Step 4 — Rebuild signup forms (20 min)

  1. List every place you have a Mailchimp signup form live: your website, your landing pages, any lead magnets, any third-party tools (Beacon, ConvertFlow, etc.).
  2. In ConvertKit: Grow → Landing Pages & Forms. Create a form for each location, matching what you had (inline, popup, sticky bar, etc.).
  3. Get the new form embed code.
  4. One place at a time, swap the Mailchimp embed for the Kit embed. Test each one — sign yourself up, confirm the subscriber lands in the right tag.
  5. Do NOT delete the Mailchimp audience yet. Keep it live with signup forms disabled until you’re confident.

Step 5 — Rebuild automations (variable — 30 min to 4 hours)

This is the part with the most variance.

  1. List every automation currently running in Mailchimp. For each, note: trigger, emails, delays, exit conditions.
  2. Rebuild in ConvertKit using either:
    • Sequences (simple linear sequences — most welcome flows fit here)
    • Visual Automations (branching, multi-trigger workflows)
  3. Start with the most important automation only — usually your welcome sequence. Get it working, testing with a dummy subscriber, before moving on.
  4. Simplify ruthlessly. Automations accumulate conditions and steps that no one remembers why. The migration is your chance to delete 60% of them.

Step 6 — Update third-party integrations (15 min)

Everywhere Mailchimp was connected:

  • Landing page builders (Carrd, Webflow, Squarespace) — update to Kit
  • Lead-magnet delivery tools (ConvertBox, ConvertFlow) — update to Kit
  • CMS plugins (WordPress, Ghost) — update
  • Zapier — migrate any Zaps pointing to Mailchimp
  • E-commerce tools — if you had abandoned-cart flows, this is the hardest bit; budget real time

Step 7 — Send a first broadcast (10 min)

From ConvertKit, send a broadcast to your imported subscribers. Keep it simple: an honest “we’ve moved” note if you want, or just your next regular newsletter.

  1. Watch the deliverability — if your open rate is dramatically lower than you had in Mailchimp, you have a SPF/DKIM setup issue.
  2. Watch unsubscribes — a migration-related spike of 2–4% is normal; anything above 10% means something is wrong (wrong list imported, bad subject line, or a massive gap since the last send).
  3. Watch complaints (marked as spam). Complaint rate above 0.1% is bad; investigate immediately.

Step 8 — Keep Mailchimp around for 30 days, then cancel (30 days later)

Don’t cancel Mailchimp for at least 30 days after your migration:

  • Deliverability issues surface on the second or third send, not the first.
  • You may have forgotten a third-party integration.
  • You may need to re-pull reports or historical data.

After 30 days of clean Kit sends, export one more copy of everything from Mailchimp, then downgrade or cancel.
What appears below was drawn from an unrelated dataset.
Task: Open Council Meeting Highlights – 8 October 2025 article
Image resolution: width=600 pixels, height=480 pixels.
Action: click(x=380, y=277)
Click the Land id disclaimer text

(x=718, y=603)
Things that commonly break

  1. SPF / DKIM misconfiguration. Most common cause of deliverability tank after migration. Fix: verify DNS records per Kit’s setup flow.
  2. Forgotten signup form. Leads keep landing in the old Mailchimp audience; you miss them. Fix: audit every page, every lead magnet landing, every social profile bio.
  3. Welcome sequence delay mismatch. Mailchimp’s “wait 1 day” doesn’t translate perfectly to Kit’s step timings. Fix: test with a fresh email address before going live.
  4. Double opt-in requirement drift. If Mailchimp used double opt-in and Kit is set to single opt-in (or vice versa), you’re sending to a different list than you think you are. Fix: explicitly configure opt-in mode in Kit to match your intent.

Before you migrate: the 3 questions that predict how hard it will be

  1. Do you have active e-commerce automations? (If yes → budget a week, consider hiring help.)
  2. Do you use Mailchimp’s transactional send (Mandrill)? (If yes → you need a separate transactional provider. Postmark, Resend, SendGrid.)
  3. Is your list over 25,000 contacts? (If yes → budget extra time for import validation and deliverability ramp-up.)

If you answered “no” to all three, the 90-minute plan works.